[[ Supplied information open ]]

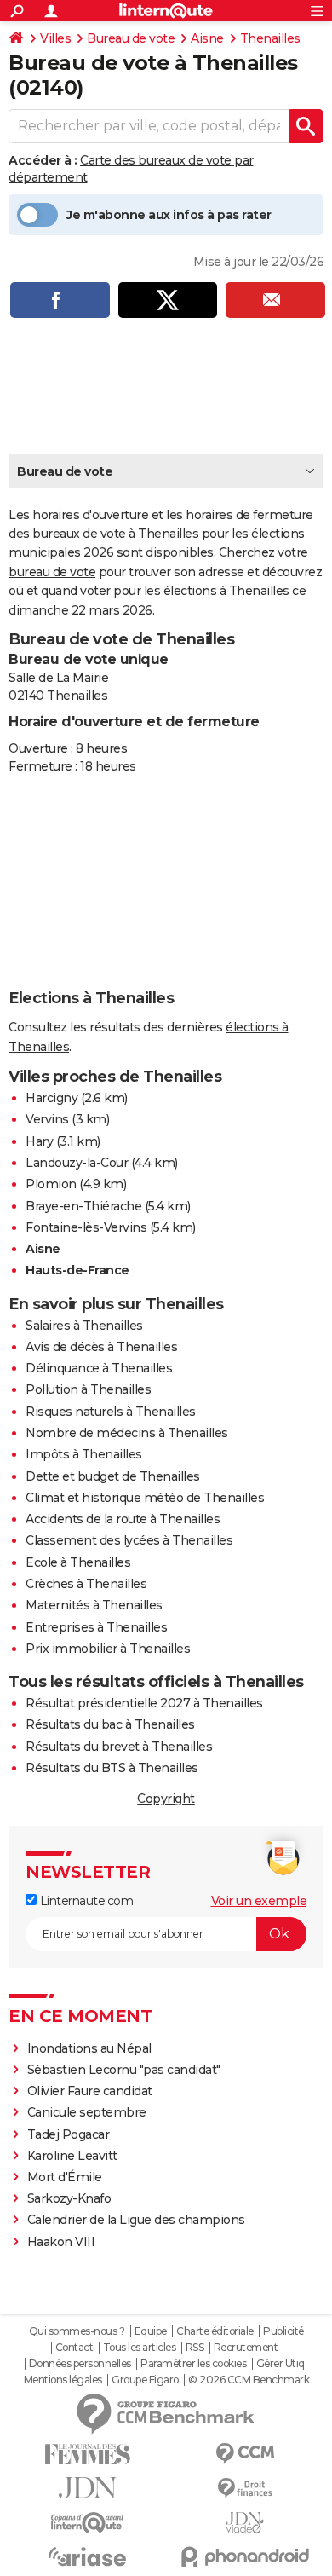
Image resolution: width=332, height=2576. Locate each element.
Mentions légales (63, 2380)
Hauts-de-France (77, 1270)
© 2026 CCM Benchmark (248, 2380)
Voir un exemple (259, 1901)
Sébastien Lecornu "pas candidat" (123, 2069)
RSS (195, 2348)
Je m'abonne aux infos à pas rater (169, 214)
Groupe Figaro (145, 2380)
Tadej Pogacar (68, 2134)
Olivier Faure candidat (89, 2091)
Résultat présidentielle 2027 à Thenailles (144, 1703)
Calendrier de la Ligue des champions (136, 2219)
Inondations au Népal (89, 2048)
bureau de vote (52, 572)
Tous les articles (139, 2348)
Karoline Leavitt (72, 2155)
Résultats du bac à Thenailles (110, 1724)
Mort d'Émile (64, 2177)
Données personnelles (80, 2364)
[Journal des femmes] (87, 2454)
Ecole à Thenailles (78, 1562)
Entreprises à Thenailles (96, 1627)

[[ Supplied information closed ]]

Your task is to copy each line from the material above that includes the word "Thenailles".

Résultat présidentielle 2027 à Thenailles (144, 1703)
Résultats du bac à Thenailles (110, 1724)
Ecole à Thenailles (78, 1562)
Entreprises à Thenailles (96, 1627)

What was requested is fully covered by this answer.